Occasionally I play but I'm so bad with a FPS (and almost everything is FPS these days)... the trash talking starts when I invert my Y axis. We have a good time though.





And before anyone chides us about video games and being adults, David is a level designer at the one of the top studios in the country working on an absolute top franchise title.  Video games are very serious business around here!!!


----------



## Relic (Feb 14, 2009)

My old friend and l took up welding last year it's sooo much fun and l like wood carving am working on a giant book 3'x2' right now that hopefull someone will paint a pix of my fave guy on the cover for me when done..


----------



## anoki (Feb 14, 2009)

Hobbies huh?

Well, everything I do seems like my 'hobby'



:OKinteresting

I show (Obedience & Conformation), train and breed Cardigan Welsh Corgis, so between training the big horse in dressage, doing the 'mini thing', the dogs, and trying to find time to fit some 'real work' in there...I don't get much 'other' time.
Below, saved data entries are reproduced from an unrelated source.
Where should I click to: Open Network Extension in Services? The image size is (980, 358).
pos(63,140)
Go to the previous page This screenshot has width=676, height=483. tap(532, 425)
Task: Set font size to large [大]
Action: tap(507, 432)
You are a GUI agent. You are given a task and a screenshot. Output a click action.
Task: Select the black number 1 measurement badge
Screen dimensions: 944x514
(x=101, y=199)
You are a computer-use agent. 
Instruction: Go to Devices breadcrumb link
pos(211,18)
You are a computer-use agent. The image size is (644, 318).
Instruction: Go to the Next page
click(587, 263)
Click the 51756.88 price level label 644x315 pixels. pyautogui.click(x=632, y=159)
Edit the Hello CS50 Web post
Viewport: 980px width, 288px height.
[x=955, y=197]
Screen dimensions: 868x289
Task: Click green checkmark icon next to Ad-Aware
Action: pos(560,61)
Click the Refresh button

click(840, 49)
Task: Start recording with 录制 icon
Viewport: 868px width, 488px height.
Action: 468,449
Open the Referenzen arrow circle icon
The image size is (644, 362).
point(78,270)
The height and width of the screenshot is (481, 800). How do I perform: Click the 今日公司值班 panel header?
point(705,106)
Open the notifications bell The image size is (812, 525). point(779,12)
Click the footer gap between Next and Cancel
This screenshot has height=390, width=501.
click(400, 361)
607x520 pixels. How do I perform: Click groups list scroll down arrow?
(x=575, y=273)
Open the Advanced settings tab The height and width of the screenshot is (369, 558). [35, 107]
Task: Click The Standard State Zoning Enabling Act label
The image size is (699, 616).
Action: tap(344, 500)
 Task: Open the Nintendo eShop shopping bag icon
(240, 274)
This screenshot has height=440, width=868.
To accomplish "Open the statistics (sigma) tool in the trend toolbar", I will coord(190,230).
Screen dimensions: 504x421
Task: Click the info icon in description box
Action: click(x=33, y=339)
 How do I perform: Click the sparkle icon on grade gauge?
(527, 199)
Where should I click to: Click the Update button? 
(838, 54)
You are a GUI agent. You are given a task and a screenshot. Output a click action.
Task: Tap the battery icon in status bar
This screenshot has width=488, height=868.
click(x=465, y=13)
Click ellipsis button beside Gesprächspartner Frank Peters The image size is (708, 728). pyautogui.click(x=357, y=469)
I enjoy knitting, cross-stitching (when I have the patience to do it



), doing jigsaw puzzles, scrapbooking, photography, and I've even picked up doing a couple of websites...though I'm really starting to wonder what I've gotten myself into in regards to that!





~kathryn


----------



## River Wood (Feb 14, 2009)

oh lets see....

Love to do anything outdoors

Love to go antique hunting

I do some drawing

Train Dogs

Hike in the woods

Fish

I do love to garage sale





LOVE to go to classic car shows

Home decorating here too

Just to many to list I guess


----------



## tagalong (Feb 14, 2009)

Dog sports.

Flyball....






... and agility!






And we are getting back to Earth Dog soon...


----------



## Leeana (Feb 14, 2009)

My most favorite thing to do is just hang around and cuddle with the dogs, i actually enjoy just being lazy with the dogs more so then being at the barn, if that is possible. Nothing makes me happier then those two little wet noses looking up at me



:wub.

I love to read as long as it is something i am interested in..i can generally tell within 10 pages in if im going to like that book or not. I read more short storys online though, that take a few days read fully, just a few hours a day or in the evening or something.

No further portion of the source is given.